As they passed Planet Hollywood, toward the top of Grafton Street, Conor asked her if she’d like to come back to his place for one. She said no, but he could walk her back to her bus stop for the No. 8 and come into Bewley’s for lunch and then maybe they could see about breakfast another morning. Garry was caught a little off guard by her refusal but with her last prompting remark Conor thought it worth his while to walk her safely to the bus stop and be the gentleman. She kissed him quickly, but soft and gently, before she boarded the bus.
“Goodnight Conor O’Hara, see you for lunch.”
“Goodnight….” He couldn’t recall her name! He tried again “ Goodnight Ms. Bewley’s, I’ll see you there, eleven thirty in the morning,” he recovered with a smile, a wink and a nod.
On the way back up Grafton Street he ran into Shane with his bird.

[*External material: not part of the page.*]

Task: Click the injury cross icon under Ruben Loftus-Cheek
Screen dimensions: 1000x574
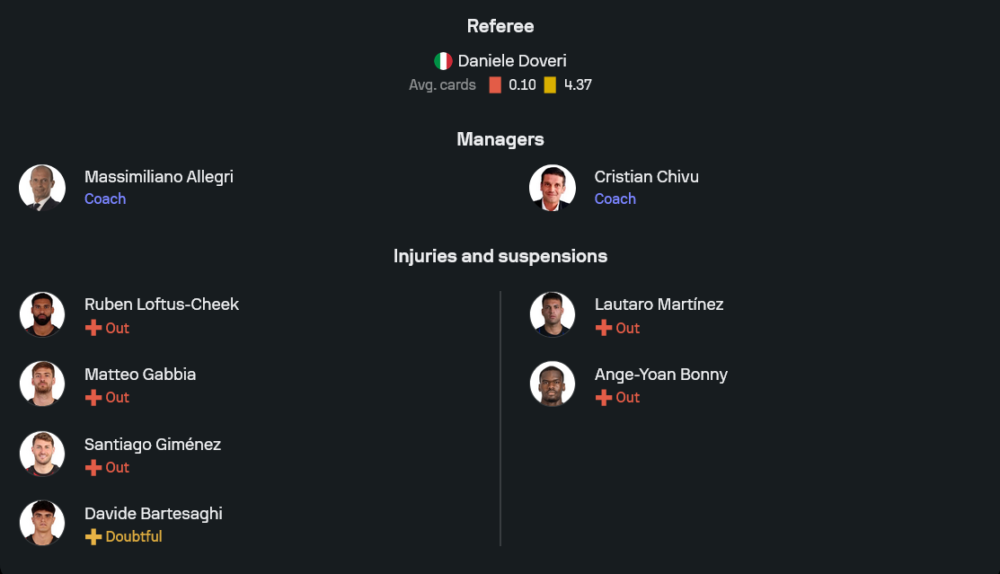Action: (x=93, y=328)

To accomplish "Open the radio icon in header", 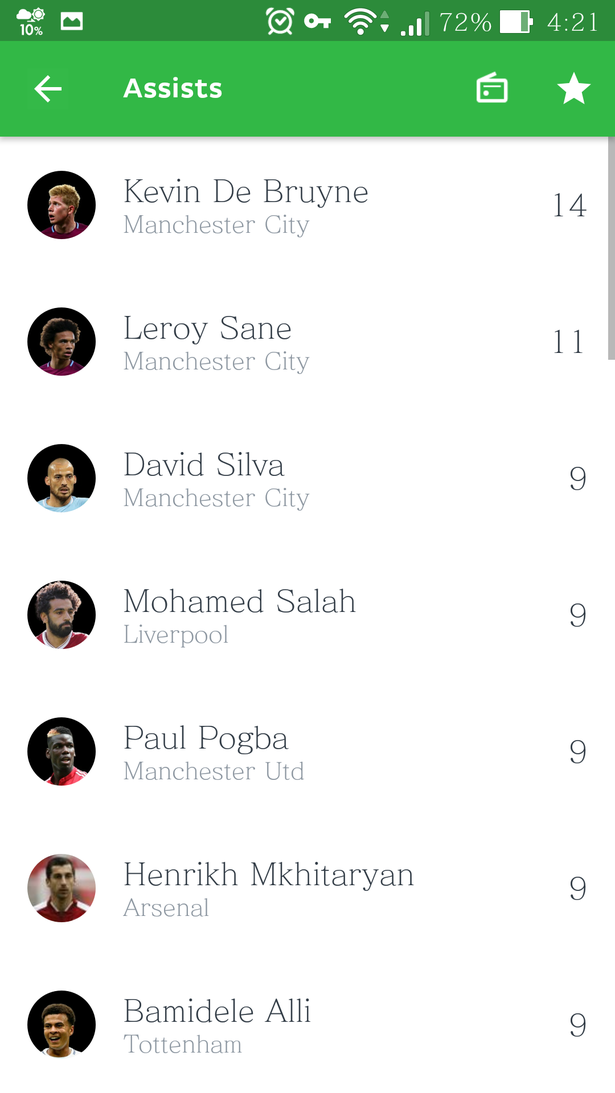I will tap(492, 89).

She had a girlfriend with her and yes it would be no bother for Conor to walk her home and take good care of her, real good care of her.
Bulmers cans sprawled across the coffee table, an ashtray next to them over flowed its bowels of butts and gray ash. The smell of both hung heavily in the air, the sharp nicotine odor cut thorough the air and the fermented apple smell of the Bulmers lingered everywhere. The opening of a window let in some welcome air and expelled some of the stench, from too many other mornings like this the smells had worked their way into the carpet and furniture.
The open window let in some extra light too. Clothes and shoes lay scattered all around across the floor and a comatose body occupied the sofa, wearing only its boxer shorts. Empty take-away food containers adorned the counter in the kitchen and next to them were many unwashed plates, glasses and sets of silverware. The sink itself was full of gray grimy cold water, filled the day before with good intentions, but now adding to the overall feel of filth.
Slowly the room began to take shape again, the water was replaced with hot fresh soapy water; dishes began to appear in the drying rack clean. The empty cans and ashtray were disposed off into a plastic sack. The television was switched on bringing life to the room and causing the body on the sofa to stir, reaching down for the rest of its clothes, dressed without saying a word and lethargically let itself out of the apartment.
Some Fibreeze was sprayed to combat the habitual stench of stale beer and cigarettes. A stack of men’s magazines has been toppled and it was righted and those that had got wet from splashing beer were throwing out with the cans. The corner of a poster curled up on itself, trying to force the rest of it to fall off the wall; it was re-tacked and looked decent even though the poster’s subject could never be called so.
Music came in through the sitting-room door from one of the two bedrooms in the apartment, some Indie kinda Grunge that was popular in the early nineties and was now making a come back in the new millennium. A male figure with a bath towel around its waist stood in the doorway looking at the person who had started the clean up. They met eyes and grinned and then began to laugh uncontrollably. They were more than friends, they were brothers and they were laughing at the thought of their mother worrying about them moving to the city together and not having her to clean up after them. They knew she’d kill them if she seen the state of the room and she was due in an hour for her monthly visit. They had to get their asses in gear and get the place and themselves cleaned up before she arrived and dragged them kicking and screaming back to their hometown because they were unfit to look after themselves.
Conor and Jack managed to get the place clean in time for their mother’s arrival. Before Conor had time to announce to her that he had to meet someone for an early lunch, she told them she was dying for a cup of decent tea and was famished from her drive up to Dublin and that they would go to Bewley’s for a nice lunch and a cuppa.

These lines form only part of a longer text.